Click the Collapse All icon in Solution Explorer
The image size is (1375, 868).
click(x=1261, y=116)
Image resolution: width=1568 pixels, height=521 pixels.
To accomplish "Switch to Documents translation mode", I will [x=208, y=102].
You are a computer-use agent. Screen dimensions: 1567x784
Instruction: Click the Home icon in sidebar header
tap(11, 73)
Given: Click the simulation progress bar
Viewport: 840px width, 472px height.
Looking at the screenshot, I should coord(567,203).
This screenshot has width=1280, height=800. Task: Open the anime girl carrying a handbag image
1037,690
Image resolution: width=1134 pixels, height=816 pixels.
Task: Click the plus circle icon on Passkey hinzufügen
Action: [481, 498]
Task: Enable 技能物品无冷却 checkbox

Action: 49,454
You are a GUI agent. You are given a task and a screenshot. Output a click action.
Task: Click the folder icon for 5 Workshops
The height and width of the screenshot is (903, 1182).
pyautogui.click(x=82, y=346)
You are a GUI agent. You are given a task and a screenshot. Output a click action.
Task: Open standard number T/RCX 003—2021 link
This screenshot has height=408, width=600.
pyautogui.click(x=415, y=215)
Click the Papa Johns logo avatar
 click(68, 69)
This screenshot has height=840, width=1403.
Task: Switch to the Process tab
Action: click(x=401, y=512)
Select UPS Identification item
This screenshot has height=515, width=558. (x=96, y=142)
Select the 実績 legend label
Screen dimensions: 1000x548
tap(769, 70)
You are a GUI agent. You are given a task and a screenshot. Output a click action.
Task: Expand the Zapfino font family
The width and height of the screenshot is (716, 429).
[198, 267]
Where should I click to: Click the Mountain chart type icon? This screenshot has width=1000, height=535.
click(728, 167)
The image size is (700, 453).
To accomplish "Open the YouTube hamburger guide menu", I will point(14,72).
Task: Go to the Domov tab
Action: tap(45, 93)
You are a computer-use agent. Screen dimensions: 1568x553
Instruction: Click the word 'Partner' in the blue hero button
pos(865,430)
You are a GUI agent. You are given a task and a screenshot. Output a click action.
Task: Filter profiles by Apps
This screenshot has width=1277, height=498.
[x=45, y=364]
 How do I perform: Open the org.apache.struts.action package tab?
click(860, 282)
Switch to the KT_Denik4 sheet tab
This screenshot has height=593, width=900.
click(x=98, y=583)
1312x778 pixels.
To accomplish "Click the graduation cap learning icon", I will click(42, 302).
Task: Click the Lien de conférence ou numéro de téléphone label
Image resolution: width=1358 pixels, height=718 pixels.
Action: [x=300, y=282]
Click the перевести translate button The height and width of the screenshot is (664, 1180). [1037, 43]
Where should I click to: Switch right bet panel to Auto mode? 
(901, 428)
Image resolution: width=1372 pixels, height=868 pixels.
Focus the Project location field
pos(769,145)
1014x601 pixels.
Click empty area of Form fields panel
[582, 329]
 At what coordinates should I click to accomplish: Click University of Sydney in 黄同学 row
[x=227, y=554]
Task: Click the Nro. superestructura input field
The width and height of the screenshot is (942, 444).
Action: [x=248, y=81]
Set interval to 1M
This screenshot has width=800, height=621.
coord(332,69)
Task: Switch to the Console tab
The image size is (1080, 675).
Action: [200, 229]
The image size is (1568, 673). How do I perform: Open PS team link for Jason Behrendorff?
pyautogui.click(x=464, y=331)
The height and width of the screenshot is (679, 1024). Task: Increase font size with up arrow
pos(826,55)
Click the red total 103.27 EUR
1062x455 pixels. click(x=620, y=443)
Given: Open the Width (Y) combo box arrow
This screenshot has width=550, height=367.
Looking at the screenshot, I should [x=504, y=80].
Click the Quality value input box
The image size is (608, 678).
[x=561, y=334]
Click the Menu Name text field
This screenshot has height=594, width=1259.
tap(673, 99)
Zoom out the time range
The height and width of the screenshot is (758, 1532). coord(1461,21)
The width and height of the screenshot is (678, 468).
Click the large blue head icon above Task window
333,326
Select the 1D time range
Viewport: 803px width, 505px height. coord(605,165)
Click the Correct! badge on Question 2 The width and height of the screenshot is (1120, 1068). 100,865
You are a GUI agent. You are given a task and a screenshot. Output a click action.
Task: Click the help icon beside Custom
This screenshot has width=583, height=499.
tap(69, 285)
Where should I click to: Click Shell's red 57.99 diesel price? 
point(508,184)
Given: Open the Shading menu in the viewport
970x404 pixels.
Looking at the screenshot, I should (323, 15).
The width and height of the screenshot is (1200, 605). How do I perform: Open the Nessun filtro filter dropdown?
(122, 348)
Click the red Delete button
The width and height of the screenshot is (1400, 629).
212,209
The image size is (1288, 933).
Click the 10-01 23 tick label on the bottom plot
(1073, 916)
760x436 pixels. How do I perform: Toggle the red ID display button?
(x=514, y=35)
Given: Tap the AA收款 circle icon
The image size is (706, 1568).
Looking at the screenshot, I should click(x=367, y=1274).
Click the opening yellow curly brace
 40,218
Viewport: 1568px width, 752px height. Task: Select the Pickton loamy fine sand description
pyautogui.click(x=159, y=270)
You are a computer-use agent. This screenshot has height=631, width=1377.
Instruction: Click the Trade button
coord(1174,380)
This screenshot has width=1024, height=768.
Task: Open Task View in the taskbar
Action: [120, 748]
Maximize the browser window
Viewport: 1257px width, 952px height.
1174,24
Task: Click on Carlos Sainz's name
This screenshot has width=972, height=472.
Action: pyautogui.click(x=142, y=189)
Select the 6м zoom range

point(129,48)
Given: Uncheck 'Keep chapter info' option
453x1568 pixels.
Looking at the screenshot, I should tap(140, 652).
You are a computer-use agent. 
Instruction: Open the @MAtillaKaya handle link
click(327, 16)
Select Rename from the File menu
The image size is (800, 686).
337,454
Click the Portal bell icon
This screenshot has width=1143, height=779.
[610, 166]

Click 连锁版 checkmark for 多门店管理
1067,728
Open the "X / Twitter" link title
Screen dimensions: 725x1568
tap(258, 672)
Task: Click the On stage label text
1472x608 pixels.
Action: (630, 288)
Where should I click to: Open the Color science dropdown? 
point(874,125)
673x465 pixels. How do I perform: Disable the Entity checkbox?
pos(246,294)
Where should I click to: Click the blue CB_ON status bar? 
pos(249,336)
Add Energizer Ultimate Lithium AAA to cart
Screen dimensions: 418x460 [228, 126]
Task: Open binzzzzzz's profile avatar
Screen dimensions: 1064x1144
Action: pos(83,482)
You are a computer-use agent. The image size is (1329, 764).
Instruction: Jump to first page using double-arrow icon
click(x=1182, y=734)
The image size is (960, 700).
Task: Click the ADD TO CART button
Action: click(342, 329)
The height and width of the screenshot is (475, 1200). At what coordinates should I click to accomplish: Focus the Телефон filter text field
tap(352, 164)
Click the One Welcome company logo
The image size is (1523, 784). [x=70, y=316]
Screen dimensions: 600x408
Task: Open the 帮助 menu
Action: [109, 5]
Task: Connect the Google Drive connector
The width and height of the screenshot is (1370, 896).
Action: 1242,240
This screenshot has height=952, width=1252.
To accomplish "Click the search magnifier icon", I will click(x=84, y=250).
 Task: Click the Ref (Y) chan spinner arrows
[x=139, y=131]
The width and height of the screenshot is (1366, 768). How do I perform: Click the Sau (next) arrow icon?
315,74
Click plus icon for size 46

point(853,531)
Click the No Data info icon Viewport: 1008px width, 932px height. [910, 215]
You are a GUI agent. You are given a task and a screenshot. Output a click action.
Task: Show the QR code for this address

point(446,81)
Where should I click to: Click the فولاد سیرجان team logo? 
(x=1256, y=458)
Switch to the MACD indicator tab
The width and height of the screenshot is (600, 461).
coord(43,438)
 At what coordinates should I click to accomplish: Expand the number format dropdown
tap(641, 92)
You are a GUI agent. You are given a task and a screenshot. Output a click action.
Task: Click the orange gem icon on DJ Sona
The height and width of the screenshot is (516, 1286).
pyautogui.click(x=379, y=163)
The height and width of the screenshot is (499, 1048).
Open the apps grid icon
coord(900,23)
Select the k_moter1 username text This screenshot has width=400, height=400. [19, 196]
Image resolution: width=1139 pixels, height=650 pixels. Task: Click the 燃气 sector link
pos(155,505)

+++

In the entries above, how many lines contain the word "info"? Answer with the number only.

2